Little did Ms Kavanagh know she would soon end up in the Mater too, on a high dependency ward.
“I just felt so tired,” she said. “I thought I was depressed because my daughter Niamh was in hospital very sick at the time. I thought to myself, ‘I’m going to get a taxi and jump off O’Connell Bridge’, and that really wouldn’t be my character at all.
“Then I just began to feel worse and worse. One night I couldn’t breath and I was rushed to hospital. I was there for weeks on the high dependency ward. My daughter was on another ward, but we never got to see one another.”
Ms Kavanagh, originally from Cabra, Dublin, but living in Bettystown, Co Meath, spent a lot of time volunteering to help the elderly in Ballymun before the pandemic. “That all stopped and that really affected me too, because I love to help people,” she said. “There are elderly people in Ballymun too scared to go out because of Covid. It’s heartbreaking.”
The 62-year-old has diabetes, which means she was more susceptible to serious complications. “I was being so careful. I wouldn’t go out the door and would only go to the shops at times when it was quiet. I was keeping away from everyone, but I still got Covid.”
She spent nearly a month in the Mater, a time she will never forget.
“The care was amazing. I cannot praise the doctors and nurses enough,” she said. “A doctor said to me, ‘You’re one of the sickest patients we’ve seen. Can I call you Bernie?’ I said to him, ‘You can call me whatever you like, please just help me get well’. He told me it was like fighting in a snowstorm and to keep fighting.”
Eight months on, Ms Kavanagh is struggling with a range of problems, both emotional and physical. Like hundreds of others, she has ongoing health problems — long Covid. She uses a crutch to help with her balance, and her lungs are damaged, meaning she struggles to breath at times. She has developed arthritis in her feet and recently broke some toes.
“I’ve had a lot of fear and anxiety since,” she said. “The nightmares are unreal. What that doctor said to me about fighting through a snowstorm stayed with me and comes to me in my dreams. I do get flashbacks. But overall, I’m doing a lot better. I love to get out and walk on the beach. The sea air really helps me. Getting out and about is so important. I walk all around Glasnevin cemetery too and the Botanic Gardens.”
The support she has received from a long Covid Facebook group has helped. Not long after she was released from hospital, she was alone at home when she began to feel anxious and unwell. She later realised it was a panic attack. “I put a message on the support group saying, ‘Can someone help me, I’m having an emotional breakdown’. I got the bus to my daughter’s house. By the time I got there I had 155 messages. That really helped me, those messages got me there.”

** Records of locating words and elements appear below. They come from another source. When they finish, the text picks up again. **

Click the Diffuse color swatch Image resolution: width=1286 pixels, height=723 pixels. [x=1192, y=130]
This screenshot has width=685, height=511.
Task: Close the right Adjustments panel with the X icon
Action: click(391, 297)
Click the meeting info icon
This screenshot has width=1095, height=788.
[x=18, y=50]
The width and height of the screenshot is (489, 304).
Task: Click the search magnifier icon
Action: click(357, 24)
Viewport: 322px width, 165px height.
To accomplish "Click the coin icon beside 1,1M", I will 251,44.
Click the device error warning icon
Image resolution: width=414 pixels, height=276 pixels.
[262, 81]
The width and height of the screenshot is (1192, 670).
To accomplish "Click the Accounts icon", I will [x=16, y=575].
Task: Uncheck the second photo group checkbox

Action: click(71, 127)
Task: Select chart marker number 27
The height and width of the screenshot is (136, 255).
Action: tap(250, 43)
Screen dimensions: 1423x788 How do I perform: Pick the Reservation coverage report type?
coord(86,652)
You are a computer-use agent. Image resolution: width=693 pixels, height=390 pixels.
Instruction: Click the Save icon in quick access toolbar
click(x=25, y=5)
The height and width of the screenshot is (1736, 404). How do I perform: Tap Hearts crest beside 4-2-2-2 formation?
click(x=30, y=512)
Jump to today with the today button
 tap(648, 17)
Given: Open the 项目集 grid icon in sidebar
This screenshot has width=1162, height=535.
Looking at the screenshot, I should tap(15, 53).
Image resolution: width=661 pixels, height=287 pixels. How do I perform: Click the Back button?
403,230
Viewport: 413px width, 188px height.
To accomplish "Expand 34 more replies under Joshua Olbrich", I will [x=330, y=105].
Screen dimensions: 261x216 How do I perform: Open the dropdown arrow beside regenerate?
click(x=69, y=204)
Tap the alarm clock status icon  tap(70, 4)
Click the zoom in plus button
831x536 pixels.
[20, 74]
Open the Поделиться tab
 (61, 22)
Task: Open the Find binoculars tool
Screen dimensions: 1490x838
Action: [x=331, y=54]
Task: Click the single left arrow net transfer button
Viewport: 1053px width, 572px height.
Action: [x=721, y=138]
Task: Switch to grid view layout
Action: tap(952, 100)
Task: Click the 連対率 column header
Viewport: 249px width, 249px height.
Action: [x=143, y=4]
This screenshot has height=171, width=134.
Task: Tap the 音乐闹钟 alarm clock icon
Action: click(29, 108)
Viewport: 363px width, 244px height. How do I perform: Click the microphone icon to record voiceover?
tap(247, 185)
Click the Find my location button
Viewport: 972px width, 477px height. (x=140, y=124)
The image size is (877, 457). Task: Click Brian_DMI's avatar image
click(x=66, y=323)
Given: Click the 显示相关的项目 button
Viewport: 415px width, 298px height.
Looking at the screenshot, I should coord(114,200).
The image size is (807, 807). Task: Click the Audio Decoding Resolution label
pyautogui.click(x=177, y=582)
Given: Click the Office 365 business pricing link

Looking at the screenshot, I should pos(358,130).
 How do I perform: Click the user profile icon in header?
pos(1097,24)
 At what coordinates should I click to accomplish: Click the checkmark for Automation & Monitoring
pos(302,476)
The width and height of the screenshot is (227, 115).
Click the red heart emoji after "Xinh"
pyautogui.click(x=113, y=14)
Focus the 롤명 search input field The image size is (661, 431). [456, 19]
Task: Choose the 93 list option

Ms Kavanagh is awaiting an appointment at the Mater respiratory clinic next month. She said: “Covid is no joke. Five people in my family got it. When it comes to your door, you realise how bad it can be. I would advise everyone to get vaccinated.”
There is a silver lining to Ms Kavanagh’s encounter with Covid. Earlier this year, she clicked on a link on the long Covid page to another Facebook group, which led her to reconnect with Bren, her boyfriend when she was 16. “I never would have met Bren again except for Covid. He is wonderful and we are very happy. We picked up where we left off — it was like we were only apart for a short time. He had gone to join the army and we just lost contact, we were only kids.
“I’m getting better, but I will never be the same again.”